Oggi e domani senza lezioni né in presenza né in DAD, venerdì di sit-in all’esterno della scuola. Così gli studenti del “Pitagora” hanno deciso di protestare contro la modalità con cui si è deciso di far rientrare tutti in classe da lunedì scorso.

 Oggi, all’esterno dell’istituto superiore di Toiano, sono comparsi alcuni striscioni che riassumono il  loro malcontento.

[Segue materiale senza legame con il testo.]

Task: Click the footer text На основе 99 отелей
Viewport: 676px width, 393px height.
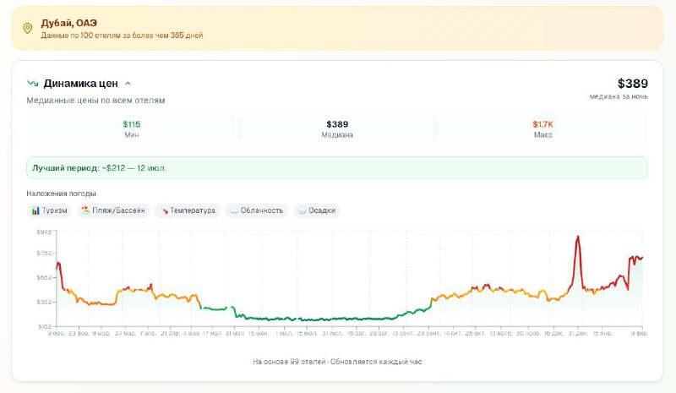Action: pos(337,362)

“Il nostro  intento – spiegano i rappresentanti degli allievi – è quello di ottenere visibilità ed essere ascoltati dalla Prefettura di Napoli, che finora non ha accolto le problematiche che riguardano la nostra scuola, obbligandoci a sistemi di insegnamento che purtroppo non sono attuabili nel concreto. Il nostro non è uno sciopero contro la scuola Pitagora, bensì è una forma di protesta “condivisa” che ha l’obiettivo di amplificare il sostegno ed il supporto dell’intera comunità scolastica, per ottenere un’adeguata flessibilità organizzativa. Abbiamo infatti sperimentato in questi giorni l’inefficacia e l’assurdità di una didattica rivolta a metà classe (50%) in asincrono. Chiediamo che il Preside, seppur in assenza di un’espressa autorizzazione del Prefetto, adotti una forma di DID caratterizzata dalla presenza a scuola delle classi senza alcuna divisione in gruppi e, contemporaneamente, assicuri la DAD sincrona per le classi rimanenti. Così, finalmente, potremo adottare l’unica modalità che didatticamente risulti valida; considerate le nostre note condizioni di incapienza in termini di superficie-aule: noi chiediamo una deroga poiché vogliamo una flessibilità didattica tale da poter evitare di dividere i gruppi ed assicurare le lezioni quotidianamente solo nelle 13 aule capienti, rispettando così tutti i canoni di sicurezza, in modo da ruotare con le altre in DAD. Col 50% in presenza e il 50%  in attività asincrona, la didattica non funziona, non si studia: l’inapplicabilità di questo metodo didattico l’abbiamo sperimentata sul campo in modo concreto ed inequivocabile. E non era difficile purtroppo prevederlo, considerato il numero di studenti e docenti assegnati a questa scuola rispetto ai suoi problemi strutturali, venuti tutti puntualmente a galla con il Covid”.

Un appello raccolto dal dirigente scolastico Antonio Vitagliano (nella foto):  “Stiamo lavorando alacremente allo studio di fattibilità realizzato per ottenere una deroga in modo da poter garantire i gruppi classe al 100% a rotazione nelle 13 aule disponibili. Nel frattempo, abbiamo trovato una soluzione tampone per potenziare la rete d’istituto in modo da garantire anche da scuola la didattica a distanza sincrona da parte dei docenti, visto che, con la rete che abbiamo a disposizione, piuttosto obsoleta, non riusciamo ad assicurare più di 10-12 collegamenti, quando ne servirebbero 30-35. Per ora cercheremo di ovviare con l’utilizzo di 200 mega, ma il nostro auspicio è che Telecom, con cui abbiamo firmato un contratto, superi i problemi tecnici che le stanno impedendo di dotarci finalmente della fibra ottica”.